What happened
Shares of Celsius Holdings (CELH -7.76%) gained 35.5% in August 2023, according to data from S&P Global Market Intelligence. The maker of health-conscious energy drinks reported stellar second-quarter results on August 8 and never looked back.
So what
The company's distribution partnership with soft drink giant PepsiCo (PEP -2.66%) is paying off in spades. Celsius' second-quarter sales rose 112% year over year to $326 million. The richer revenue flow also drove bottom-line earnings 333% higher. Adjusted earnings of $0.52 per share exceeded the analyst consensus target by 79% and the top-line result beat the Street target by 19%.
CEO John Fieldly noted that the skyrocketing growth rested on "expanded availability and increased consumer awareness." That's the power of having an industry titan by your side, equipped with world-class systems for product distribution and marketing.
The stock closed 20% higher the next day. Celsius ended August with a slower but still impressive 13% gain in the last two weeks.
Now what
Celsius is now the third-largest energy drink measured by quarterly sales, behind Red Bull and Monster (MNST -3.60%). In the increasingly important Amazon.com (AMZN -1.44%) e-commerce channel, it leaped ahead of Red Bull to grab the second-place position. The Amazon channel accounted for 8.7% of Celsius' total sales, comparable to 8.8% in the year-ago period.
Given the free-flowing profits and debt-free balance sheet, one might argue that the company should boost its marketing budget. However, I'm not sure that would be a good use of Celsius' spare cash. After all, there are limits to how fast even an industry giant like Pepsi can ramp up a partner's production and distribution volumes.
Fieldly expects the Pepsi-powered rapid growth to continue over the next three to five years. I don't know what Celsius is saving up for, but the rich profits have already created a debt-free cash reserve of $681 million.
Come back when CEO Fieldly's five-year hypergrowth period ends, and we'll probably see a multi-billion-dollar cash pile on that pristine balance sheet. That is, unless Celsius is planning a buyout spree or a stock buyback binge. A generous dividend policy would be another option, but most high-growth businesses stay away from dividends until the business growth has mellowed out. Of course, something could also go wrong along the way, but Celsius is off to a strong start.
So I can't wait to see what Celsius wants to do with that growing cash account. In the meantime, Celsius shares look expensive at 16 times sales and 158 times free cash flows, but it's hard to pin a fair price on this incredible growth story.
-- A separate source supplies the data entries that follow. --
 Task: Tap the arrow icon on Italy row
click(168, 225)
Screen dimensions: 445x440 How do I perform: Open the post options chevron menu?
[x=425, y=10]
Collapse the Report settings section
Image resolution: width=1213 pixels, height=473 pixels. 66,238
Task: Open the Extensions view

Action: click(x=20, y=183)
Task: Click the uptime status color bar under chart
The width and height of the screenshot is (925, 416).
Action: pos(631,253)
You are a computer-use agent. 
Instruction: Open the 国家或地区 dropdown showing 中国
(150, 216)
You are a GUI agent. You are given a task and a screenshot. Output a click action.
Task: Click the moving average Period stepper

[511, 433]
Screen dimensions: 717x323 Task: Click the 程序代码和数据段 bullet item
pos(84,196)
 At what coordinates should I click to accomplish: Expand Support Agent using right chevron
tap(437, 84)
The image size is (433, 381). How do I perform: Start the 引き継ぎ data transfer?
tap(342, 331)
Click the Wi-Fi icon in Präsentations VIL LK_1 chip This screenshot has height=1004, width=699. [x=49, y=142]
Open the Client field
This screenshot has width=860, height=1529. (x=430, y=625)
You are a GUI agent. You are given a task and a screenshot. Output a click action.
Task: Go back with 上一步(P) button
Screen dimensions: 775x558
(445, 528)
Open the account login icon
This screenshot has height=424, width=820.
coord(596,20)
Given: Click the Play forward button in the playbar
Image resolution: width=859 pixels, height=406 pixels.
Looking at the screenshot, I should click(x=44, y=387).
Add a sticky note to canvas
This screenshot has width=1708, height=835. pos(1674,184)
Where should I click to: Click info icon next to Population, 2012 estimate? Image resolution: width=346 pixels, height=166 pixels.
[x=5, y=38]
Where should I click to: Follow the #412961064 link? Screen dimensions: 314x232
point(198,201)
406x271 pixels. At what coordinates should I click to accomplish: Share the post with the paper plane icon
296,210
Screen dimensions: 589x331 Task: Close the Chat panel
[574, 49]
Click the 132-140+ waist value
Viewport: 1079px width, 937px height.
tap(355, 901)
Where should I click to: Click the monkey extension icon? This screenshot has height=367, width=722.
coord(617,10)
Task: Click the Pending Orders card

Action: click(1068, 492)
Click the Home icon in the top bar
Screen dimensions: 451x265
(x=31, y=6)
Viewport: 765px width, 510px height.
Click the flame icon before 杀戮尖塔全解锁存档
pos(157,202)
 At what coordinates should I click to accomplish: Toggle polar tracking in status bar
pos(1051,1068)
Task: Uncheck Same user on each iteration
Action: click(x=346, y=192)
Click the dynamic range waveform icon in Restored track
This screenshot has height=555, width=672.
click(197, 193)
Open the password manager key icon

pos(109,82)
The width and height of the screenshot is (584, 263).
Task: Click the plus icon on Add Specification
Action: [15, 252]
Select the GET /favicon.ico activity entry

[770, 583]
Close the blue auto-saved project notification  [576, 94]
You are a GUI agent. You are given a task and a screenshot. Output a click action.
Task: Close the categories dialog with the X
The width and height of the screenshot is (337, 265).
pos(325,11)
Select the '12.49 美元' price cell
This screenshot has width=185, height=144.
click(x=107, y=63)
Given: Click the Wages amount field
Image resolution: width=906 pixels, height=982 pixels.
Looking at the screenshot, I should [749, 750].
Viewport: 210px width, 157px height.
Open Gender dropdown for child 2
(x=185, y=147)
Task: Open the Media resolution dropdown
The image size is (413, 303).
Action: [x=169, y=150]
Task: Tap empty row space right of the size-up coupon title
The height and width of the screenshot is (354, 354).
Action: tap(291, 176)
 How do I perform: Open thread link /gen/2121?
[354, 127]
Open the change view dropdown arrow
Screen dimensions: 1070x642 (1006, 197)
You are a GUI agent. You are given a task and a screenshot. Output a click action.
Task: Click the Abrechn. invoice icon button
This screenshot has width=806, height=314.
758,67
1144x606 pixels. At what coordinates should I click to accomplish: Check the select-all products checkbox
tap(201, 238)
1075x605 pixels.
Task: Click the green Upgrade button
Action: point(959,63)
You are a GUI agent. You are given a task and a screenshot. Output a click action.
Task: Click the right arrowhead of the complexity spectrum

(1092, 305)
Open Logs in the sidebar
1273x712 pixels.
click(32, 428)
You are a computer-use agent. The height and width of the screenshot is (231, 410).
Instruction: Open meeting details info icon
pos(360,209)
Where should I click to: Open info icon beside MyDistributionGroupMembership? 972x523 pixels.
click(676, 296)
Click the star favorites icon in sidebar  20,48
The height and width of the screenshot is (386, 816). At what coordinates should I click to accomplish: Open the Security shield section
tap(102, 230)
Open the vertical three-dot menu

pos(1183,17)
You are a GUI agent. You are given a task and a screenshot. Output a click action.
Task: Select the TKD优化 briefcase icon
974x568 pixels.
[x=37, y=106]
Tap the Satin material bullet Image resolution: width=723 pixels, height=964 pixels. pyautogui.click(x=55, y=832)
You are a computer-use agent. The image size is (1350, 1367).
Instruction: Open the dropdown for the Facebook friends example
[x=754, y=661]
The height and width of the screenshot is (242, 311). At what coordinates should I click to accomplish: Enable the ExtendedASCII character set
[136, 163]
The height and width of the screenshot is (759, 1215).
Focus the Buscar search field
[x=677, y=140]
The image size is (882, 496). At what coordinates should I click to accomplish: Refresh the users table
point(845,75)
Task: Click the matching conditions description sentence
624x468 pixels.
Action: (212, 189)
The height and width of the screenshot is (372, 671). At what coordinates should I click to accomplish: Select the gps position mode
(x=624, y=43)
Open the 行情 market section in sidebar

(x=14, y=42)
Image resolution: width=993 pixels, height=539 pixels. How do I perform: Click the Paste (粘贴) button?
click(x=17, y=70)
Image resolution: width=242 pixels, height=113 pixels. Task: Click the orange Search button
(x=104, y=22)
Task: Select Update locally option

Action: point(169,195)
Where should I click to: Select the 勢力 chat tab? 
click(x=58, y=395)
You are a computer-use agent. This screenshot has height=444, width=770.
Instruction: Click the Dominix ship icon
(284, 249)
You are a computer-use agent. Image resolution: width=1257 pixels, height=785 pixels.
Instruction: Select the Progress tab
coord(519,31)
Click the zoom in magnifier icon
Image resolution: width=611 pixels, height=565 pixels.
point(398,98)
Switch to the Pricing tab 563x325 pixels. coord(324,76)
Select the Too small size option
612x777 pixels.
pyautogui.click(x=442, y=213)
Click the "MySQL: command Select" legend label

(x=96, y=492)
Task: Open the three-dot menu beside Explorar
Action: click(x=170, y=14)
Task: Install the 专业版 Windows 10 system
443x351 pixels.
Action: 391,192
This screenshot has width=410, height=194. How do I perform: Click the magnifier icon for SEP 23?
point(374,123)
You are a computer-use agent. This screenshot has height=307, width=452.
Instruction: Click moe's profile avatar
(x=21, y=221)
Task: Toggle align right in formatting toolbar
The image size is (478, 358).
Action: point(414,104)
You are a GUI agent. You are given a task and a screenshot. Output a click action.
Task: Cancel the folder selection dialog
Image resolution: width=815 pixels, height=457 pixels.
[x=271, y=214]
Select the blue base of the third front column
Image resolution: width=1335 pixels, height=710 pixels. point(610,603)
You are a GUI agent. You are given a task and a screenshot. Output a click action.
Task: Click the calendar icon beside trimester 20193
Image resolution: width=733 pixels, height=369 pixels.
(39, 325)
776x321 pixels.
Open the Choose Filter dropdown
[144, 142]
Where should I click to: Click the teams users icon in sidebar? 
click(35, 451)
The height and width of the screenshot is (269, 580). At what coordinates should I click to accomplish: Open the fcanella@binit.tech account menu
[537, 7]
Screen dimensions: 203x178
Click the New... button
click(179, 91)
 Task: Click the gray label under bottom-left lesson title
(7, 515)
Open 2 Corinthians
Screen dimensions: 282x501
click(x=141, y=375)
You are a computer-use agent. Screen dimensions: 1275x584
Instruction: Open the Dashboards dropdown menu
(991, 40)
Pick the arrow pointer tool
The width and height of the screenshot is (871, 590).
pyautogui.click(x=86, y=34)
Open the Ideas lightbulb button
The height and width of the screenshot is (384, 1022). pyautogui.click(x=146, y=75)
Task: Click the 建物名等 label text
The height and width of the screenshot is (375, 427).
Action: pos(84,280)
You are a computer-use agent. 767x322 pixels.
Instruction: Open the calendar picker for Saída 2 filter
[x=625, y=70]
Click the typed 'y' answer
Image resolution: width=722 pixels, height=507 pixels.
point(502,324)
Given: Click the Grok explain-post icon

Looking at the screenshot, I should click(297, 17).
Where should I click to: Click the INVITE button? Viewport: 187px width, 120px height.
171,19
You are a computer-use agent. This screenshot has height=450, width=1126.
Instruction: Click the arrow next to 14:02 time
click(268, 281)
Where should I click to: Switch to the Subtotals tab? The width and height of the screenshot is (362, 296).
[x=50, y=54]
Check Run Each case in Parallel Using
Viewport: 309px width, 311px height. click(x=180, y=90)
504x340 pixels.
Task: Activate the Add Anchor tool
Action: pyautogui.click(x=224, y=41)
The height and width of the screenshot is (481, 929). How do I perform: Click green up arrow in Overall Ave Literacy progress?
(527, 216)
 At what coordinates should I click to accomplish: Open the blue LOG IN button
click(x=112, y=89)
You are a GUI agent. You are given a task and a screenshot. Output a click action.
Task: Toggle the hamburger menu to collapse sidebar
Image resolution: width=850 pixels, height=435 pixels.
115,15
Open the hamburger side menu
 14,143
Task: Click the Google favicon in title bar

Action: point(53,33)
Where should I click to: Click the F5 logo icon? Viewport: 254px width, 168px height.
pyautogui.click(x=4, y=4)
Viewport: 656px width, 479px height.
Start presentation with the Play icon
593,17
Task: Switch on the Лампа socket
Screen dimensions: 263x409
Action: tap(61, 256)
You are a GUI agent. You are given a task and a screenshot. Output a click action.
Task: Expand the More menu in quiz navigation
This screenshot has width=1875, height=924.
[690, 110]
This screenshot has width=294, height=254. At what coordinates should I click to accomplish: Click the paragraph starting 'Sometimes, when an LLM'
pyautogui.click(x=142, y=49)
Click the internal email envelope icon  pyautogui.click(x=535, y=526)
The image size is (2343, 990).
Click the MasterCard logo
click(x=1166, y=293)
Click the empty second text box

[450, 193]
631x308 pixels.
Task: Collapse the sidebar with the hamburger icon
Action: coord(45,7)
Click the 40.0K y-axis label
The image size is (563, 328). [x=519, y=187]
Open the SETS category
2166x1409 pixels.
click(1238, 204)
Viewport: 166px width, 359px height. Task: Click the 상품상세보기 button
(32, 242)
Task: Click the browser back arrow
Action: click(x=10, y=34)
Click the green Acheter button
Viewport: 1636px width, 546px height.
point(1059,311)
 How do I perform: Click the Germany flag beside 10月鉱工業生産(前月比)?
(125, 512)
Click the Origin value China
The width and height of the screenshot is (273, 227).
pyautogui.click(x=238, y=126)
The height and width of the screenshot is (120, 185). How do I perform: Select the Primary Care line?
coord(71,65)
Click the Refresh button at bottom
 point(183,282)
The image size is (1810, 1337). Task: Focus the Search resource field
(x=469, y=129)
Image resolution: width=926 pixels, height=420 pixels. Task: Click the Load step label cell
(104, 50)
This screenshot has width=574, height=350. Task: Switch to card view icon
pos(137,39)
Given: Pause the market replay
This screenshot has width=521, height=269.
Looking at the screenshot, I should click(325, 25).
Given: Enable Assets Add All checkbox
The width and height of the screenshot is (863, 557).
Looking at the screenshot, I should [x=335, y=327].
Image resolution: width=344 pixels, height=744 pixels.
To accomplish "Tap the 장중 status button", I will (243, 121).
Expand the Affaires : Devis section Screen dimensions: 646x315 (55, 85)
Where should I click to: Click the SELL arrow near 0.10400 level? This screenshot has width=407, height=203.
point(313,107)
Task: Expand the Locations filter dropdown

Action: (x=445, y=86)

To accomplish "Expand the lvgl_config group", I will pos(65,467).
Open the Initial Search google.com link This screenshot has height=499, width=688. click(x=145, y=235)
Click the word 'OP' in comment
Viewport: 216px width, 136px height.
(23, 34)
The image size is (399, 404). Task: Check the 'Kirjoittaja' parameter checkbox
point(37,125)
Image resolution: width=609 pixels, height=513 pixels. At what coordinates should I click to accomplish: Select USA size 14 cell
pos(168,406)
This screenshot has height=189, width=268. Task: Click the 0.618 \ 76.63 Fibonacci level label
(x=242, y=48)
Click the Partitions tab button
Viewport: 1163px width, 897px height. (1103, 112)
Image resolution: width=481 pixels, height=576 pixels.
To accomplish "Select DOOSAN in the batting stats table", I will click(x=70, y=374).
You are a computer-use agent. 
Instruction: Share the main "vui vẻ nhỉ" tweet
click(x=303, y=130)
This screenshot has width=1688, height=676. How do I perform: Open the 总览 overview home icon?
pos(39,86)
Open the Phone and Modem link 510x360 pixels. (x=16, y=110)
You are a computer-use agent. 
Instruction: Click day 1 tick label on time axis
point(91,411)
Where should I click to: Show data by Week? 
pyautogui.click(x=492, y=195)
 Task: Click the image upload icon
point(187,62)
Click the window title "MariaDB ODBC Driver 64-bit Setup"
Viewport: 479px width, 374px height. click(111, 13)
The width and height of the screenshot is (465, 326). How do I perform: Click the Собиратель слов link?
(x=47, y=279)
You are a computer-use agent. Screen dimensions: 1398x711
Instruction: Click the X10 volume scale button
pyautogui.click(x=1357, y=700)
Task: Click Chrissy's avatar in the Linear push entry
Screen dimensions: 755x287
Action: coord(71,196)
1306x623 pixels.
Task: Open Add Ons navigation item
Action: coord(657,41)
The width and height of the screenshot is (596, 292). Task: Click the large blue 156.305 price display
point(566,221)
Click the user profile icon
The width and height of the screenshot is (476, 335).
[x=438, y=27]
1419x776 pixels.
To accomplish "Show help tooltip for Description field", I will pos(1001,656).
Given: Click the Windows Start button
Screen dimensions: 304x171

The decision to buy Celsius stock or not comes down to your risk tolerance. Ambitious growth investors can pick up this ultra-caffeinated stock and buckle down for a few years of roller-coaster charts. Value-minded investors should stay away for now, hoping that Celsius' shares create a better buying opportunity by losing some of that extreme fizz.
Either way, Celsius faces formidable competition from Red Bull and Monster, and the market leader has a Coca-Cola (KO -1.04%) partnership to match Celsius' Pepsi network. In other words, Celsius may be poised for long-term success but nothing will come easy. Proceed with caution, dear reader.